Fractionalized excitations in quantum magnets such as 1D Heisenberg S=1/2 systems (quantum spin chains) present evidence of quantum entangled states in these systems. Conventionally, systems with larger angular momenta (S≧3/2) are closer to the classical limit and quantum entanglement is less important. Rare earth systems can break this rule to exhibit quantum behaviors by the selection of ground-state Kramers doublets which can act as spins-effective ½. The 4f electrons involved in these doublets are meanwhile protected from coherence-destroying fluctuations by outer 5s shells and by spin-preserving angular momentum conservation laws.
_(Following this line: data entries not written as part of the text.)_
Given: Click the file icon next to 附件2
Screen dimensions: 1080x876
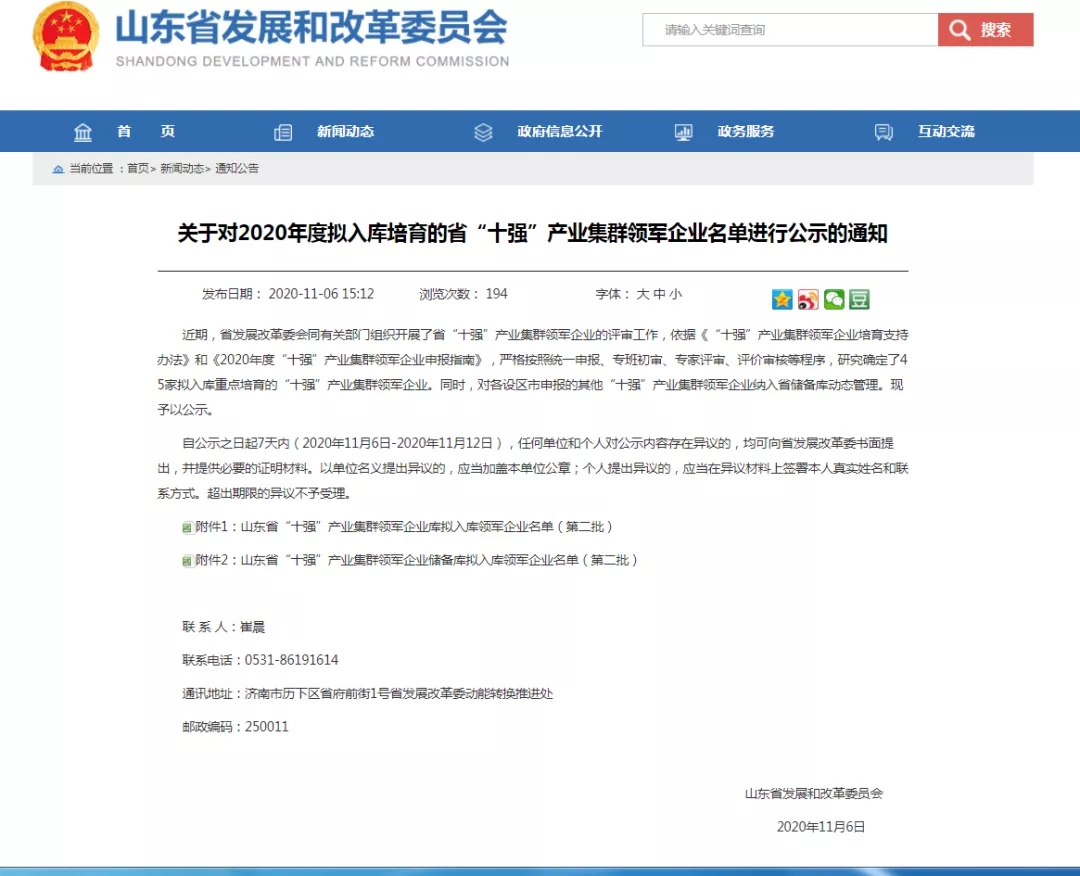Looking at the screenshot, I should (187, 561).
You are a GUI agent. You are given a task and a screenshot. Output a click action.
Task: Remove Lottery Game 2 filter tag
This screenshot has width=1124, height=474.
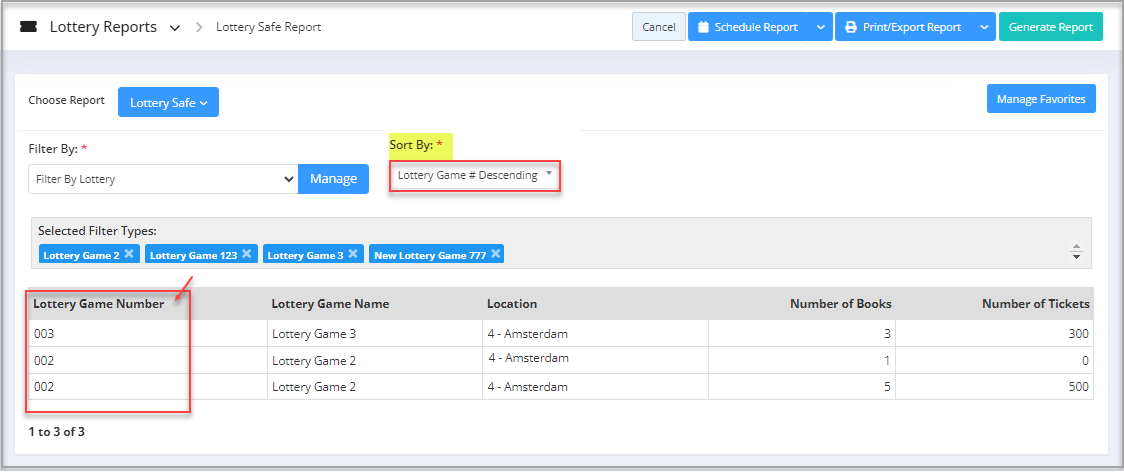tap(129, 254)
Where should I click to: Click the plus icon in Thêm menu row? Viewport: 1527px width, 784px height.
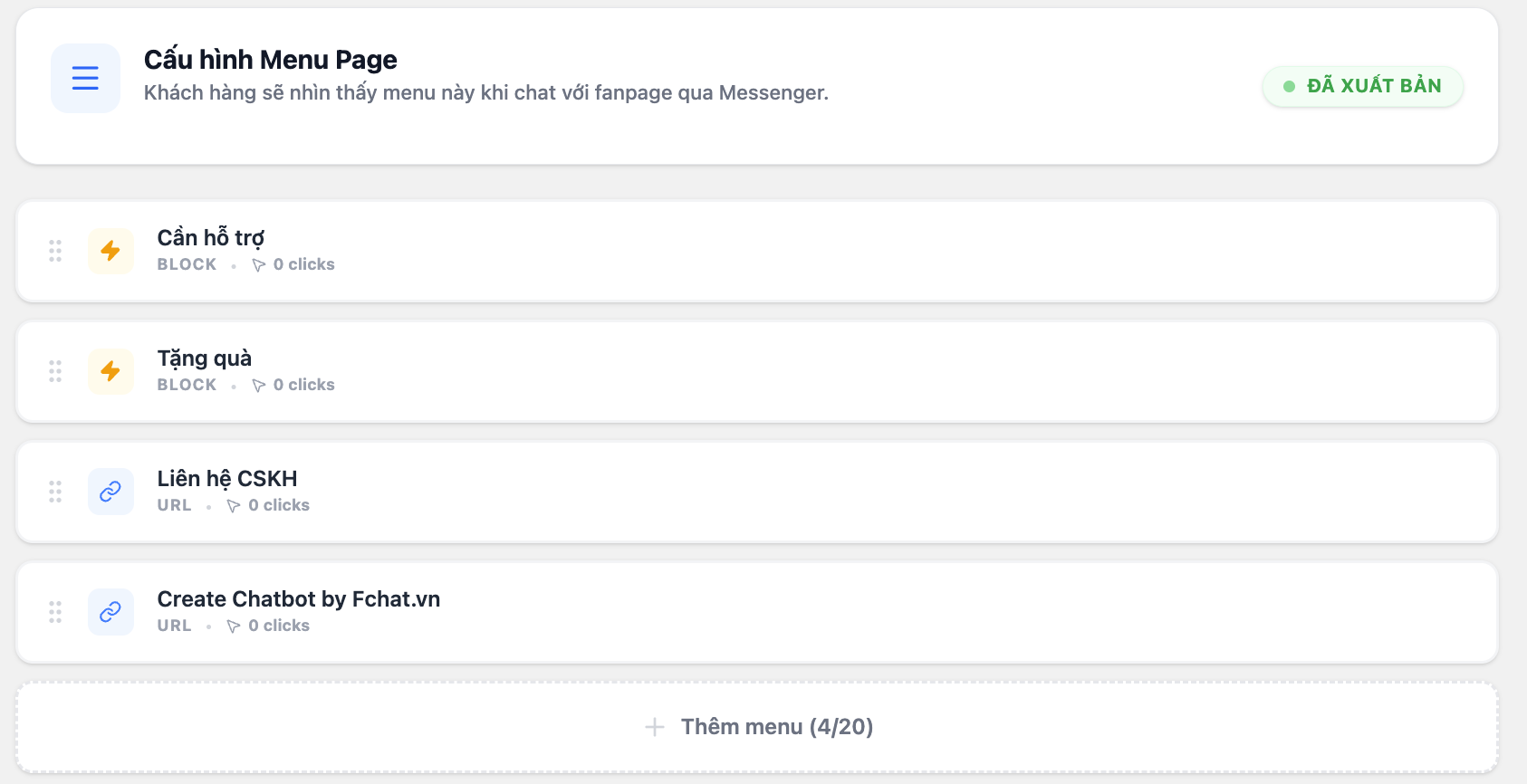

I will present a series of neutron scattering measurements on quantum magnets YbAlO3 and Yb3O5O12 to evaluate how these single-ionic properties affect the degree of information loss in a spin-system. At low temperatures, we evaluate entanglement witnesses such as the quantum Fisher information to establish lower bounds on multipartite entanglement. The results show that the dispersive quasiparticle band-structure is preserved to temperatures 20-times greater than the strength of nearest-neighbor couplings, despite an increased thermal population of phonons and crystal-field modes. A comparison to theory confirms that the behavior of the spin-system is approaching its infinite-temperature limit and allows us to extract a timescale of quasiparticle decoherence due to the heat bath. 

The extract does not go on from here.